LIFE HAS RETURNED TO almost normal.
The hole in the foyer has been fixed. The carpets have been professionally cleaned. Phil’s house has been painted a whole new color, a very attractive royal blue. Best of all, Dad and Caroline seem back on an even keel again; I don’t hear them arguing anymore about what happened on New Year’s, or about dishes or socks. And Schrödinger is completely recovered; in fact, Ashley says I’d better put him on a diet because he’s getting fat.
Also, we’ve hung Mom’s painting of the bowl of fruit over the fireplace in the living room. Everyone likes it. Even Ashley. And it makes me happy that we can all see one more reminder of the amazing person my mom was.
Now I think of my new family not as a quadrangle, but as an octagon.

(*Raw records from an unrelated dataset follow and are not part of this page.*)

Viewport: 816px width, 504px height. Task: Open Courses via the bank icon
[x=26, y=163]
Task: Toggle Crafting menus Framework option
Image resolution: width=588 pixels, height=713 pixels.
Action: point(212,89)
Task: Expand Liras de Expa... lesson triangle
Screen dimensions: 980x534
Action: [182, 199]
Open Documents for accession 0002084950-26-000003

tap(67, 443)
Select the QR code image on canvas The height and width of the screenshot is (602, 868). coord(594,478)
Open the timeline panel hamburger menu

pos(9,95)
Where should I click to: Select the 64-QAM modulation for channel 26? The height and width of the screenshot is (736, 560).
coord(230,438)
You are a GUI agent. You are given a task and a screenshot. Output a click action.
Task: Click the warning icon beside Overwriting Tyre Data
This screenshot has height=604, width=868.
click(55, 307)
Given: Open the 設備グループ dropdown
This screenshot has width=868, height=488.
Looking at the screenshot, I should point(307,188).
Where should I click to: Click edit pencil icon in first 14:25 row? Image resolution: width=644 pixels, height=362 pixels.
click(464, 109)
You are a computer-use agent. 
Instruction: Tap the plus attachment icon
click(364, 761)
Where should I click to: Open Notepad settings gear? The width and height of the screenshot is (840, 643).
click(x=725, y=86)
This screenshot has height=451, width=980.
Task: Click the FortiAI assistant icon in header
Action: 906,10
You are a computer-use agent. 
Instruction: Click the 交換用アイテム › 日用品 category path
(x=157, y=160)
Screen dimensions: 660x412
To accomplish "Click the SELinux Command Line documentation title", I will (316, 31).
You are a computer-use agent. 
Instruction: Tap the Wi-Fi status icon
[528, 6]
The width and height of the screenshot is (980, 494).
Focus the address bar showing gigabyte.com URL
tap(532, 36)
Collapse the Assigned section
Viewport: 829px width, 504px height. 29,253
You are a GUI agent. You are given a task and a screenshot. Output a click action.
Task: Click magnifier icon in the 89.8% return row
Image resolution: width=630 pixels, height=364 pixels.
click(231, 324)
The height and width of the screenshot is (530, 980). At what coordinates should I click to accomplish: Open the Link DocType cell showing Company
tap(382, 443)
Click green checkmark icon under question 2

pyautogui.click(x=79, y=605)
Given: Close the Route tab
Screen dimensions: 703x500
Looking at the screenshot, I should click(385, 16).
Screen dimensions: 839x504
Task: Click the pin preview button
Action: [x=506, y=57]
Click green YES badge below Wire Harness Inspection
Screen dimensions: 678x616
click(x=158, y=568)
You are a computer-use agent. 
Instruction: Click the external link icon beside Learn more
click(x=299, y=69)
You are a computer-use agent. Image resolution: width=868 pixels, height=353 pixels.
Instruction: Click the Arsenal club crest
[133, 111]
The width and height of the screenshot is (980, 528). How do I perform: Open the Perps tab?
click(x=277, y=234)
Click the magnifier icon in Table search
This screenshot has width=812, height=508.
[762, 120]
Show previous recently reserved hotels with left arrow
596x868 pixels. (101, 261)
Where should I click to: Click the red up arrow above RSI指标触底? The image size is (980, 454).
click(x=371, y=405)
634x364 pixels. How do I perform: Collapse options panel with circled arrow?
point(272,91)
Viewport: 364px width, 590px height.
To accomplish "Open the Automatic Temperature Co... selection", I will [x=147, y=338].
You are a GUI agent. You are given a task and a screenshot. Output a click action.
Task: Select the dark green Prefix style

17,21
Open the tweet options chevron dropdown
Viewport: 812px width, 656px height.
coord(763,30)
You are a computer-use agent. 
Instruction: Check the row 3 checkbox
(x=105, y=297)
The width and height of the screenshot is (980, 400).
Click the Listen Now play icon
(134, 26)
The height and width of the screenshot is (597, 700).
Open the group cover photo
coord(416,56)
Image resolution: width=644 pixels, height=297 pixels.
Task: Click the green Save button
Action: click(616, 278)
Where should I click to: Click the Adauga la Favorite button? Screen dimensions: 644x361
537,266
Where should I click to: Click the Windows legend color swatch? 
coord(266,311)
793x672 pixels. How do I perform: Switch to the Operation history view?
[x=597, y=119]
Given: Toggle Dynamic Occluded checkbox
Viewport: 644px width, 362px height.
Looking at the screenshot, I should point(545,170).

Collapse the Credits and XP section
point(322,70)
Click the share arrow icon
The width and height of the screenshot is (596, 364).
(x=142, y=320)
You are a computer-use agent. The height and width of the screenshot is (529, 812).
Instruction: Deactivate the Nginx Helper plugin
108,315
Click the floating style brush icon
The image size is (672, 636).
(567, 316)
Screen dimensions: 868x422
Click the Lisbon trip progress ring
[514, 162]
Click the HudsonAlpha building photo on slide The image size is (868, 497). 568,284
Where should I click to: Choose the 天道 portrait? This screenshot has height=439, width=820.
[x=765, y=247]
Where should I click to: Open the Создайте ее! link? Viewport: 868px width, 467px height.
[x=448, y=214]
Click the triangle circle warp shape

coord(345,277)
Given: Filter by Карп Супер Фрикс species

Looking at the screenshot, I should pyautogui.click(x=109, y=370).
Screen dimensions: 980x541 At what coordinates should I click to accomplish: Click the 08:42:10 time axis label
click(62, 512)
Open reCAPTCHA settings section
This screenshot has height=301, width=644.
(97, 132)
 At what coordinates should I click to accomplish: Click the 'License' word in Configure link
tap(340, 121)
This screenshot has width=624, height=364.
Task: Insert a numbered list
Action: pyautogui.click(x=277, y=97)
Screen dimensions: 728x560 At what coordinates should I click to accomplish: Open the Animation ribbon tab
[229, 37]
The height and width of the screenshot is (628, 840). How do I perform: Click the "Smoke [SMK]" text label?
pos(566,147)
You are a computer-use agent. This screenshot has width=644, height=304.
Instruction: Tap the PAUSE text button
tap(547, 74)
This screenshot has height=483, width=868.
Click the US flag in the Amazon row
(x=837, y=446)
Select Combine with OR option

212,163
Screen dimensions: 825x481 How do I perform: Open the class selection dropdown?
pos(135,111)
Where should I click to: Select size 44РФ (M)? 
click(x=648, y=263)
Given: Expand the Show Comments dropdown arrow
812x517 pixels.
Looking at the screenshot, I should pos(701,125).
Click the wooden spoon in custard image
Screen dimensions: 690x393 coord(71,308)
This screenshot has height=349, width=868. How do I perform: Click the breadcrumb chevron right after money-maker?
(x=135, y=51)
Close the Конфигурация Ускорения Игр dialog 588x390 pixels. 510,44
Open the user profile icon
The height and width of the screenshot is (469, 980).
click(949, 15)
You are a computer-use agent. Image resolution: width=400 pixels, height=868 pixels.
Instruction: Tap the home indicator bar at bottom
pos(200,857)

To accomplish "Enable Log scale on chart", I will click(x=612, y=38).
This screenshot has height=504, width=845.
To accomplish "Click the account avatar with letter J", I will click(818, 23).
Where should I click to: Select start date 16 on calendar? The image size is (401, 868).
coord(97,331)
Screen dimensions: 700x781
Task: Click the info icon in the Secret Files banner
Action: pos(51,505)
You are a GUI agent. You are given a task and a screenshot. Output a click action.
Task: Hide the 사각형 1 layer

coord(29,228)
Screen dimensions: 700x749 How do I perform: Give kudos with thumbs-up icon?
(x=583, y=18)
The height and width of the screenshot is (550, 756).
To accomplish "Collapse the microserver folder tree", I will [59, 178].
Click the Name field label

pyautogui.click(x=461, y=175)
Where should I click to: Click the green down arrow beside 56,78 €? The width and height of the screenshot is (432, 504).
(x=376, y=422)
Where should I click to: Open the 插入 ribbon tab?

I have concluded that Mom belongs there along with everyone else, because her memory—and her molecules—live on.
—
I’VE BEEN BACK AT Borden for a month. Dad walked with me on my first day after the suspension ended. We went to Mr. Stellar’s office and handed in my mascot outfit. Mr. Stellar told me I was the most enthusiastic mascot the team had ever had, and he was sorry to lose me. But after what had happened, he had no choice.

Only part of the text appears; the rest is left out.